Happy Law Day

Today is May 1st. Most people associate May 1st with the holiday “May Day”. You probably associate this holiday with May poles and May Day baskets. However, for those of you who can recall the heady days when Communism and the Soviet Union seemed to be taking over the World, you will remember that May Day was a major holiday in those countries, So, to counter this communist threat, the Eisenhower Administration came up with “Law Day” in 1958 to compete with the Communist threat posed by “May Day”. “Law Day” was and still is intended to urge Americans to reflect upon the importance of the rule of law as well as our heritage of liberty, justice, and equality. I have no idea why the Eisenhower Administration ever felt that a holiday celebrating a field dominated by lawyers, which may be the most despised professions ever, could every compete against “May Day” is beyond me.

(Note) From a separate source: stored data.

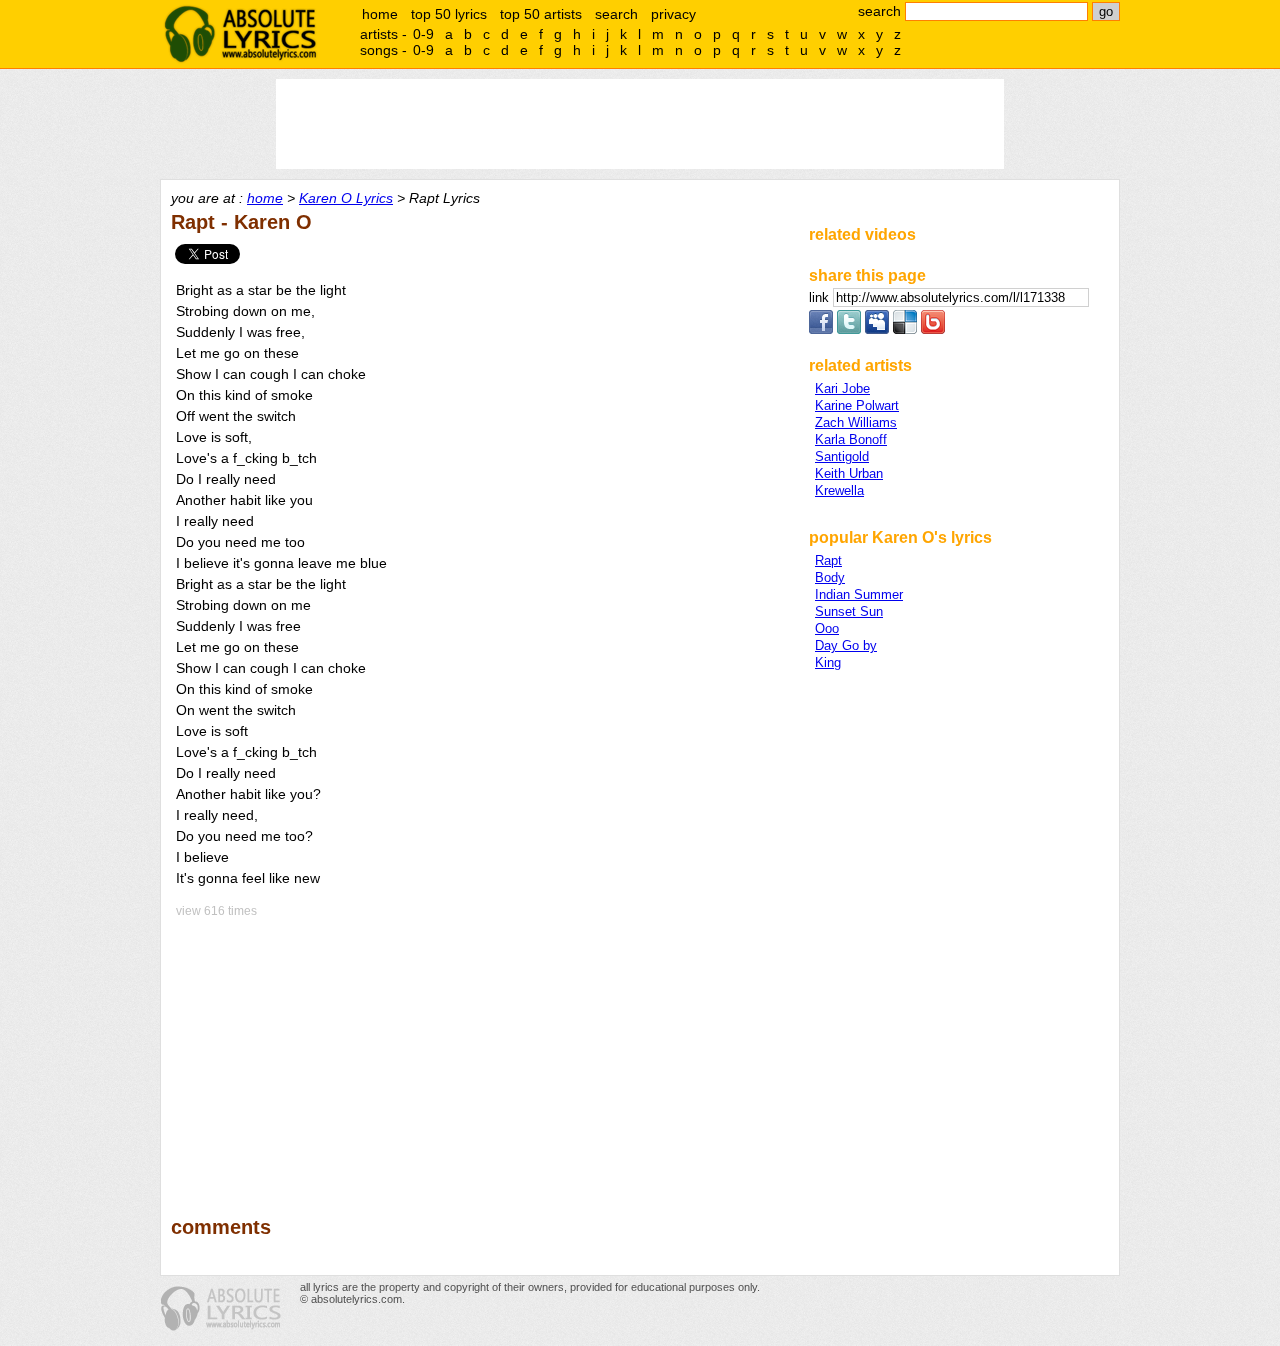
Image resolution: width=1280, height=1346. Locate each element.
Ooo (827, 628)
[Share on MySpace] (877, 329)
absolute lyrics (240, 34)
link (821, 297)
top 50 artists (541, 14)
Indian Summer (859, 594)
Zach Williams (856, 422)
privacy (673, 14)
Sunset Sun (849, 611)
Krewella (839, 490)
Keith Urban (849, 473)
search (616, 14)
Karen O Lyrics (346, 198)
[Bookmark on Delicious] (905, 329)
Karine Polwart (857, 405)
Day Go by (846, 645)
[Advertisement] (481, 1053)
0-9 (423, 34)
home (380, 14)
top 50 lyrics (449, 14)
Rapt (828, 560)
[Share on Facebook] (821, 329)
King (828, 662)
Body (830, 577)
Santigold (842, 456)
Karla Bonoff (851, 439)
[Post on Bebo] (933, 329)
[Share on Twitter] (849, 329)
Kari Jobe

Despite that, I do believe the recognition and celebration of law is important. As County Bar President, I took pride in organizing the first and only Law Day CLE held in Grand Forks. Every year a different theme is chosen by the American Bar Association. In 2017, they choose to promote the Fourteenth Amendment. While most Americans have no idea what the Fourteenth Amendment is, the Fourteenth Amendment may actually have the biggest impact on bringing the Constitutional rights we all know and love into our daily lives. Prior to the enactment of the Fourteenth Amendment (which was just after the Civil War), most of the equal protections and due process protections as well as the cherished rights contained in the Bill of Rights only impacted individuals in their dealings with the Federal government. Those restrictions and freedoms did not apply to state governments unless a state purposely chose to adopt them in their own constitutions. Over time, the restrictions imposed and freedoms granted by the Bill of Rights as well as the need for state’s to provide individuals with due process and equal protections was imposed upon the states through the Fourteenth Amendment by the U.S. Supreme Court. So, while the Fourteenth Amendment may not, at first reading seem like a landmark accomplishment and actually kinda sounds like legalese and hence sort-of dull, history and the law demonstrates just how monumental it was. Happy Law Day Fourteenth Amendment!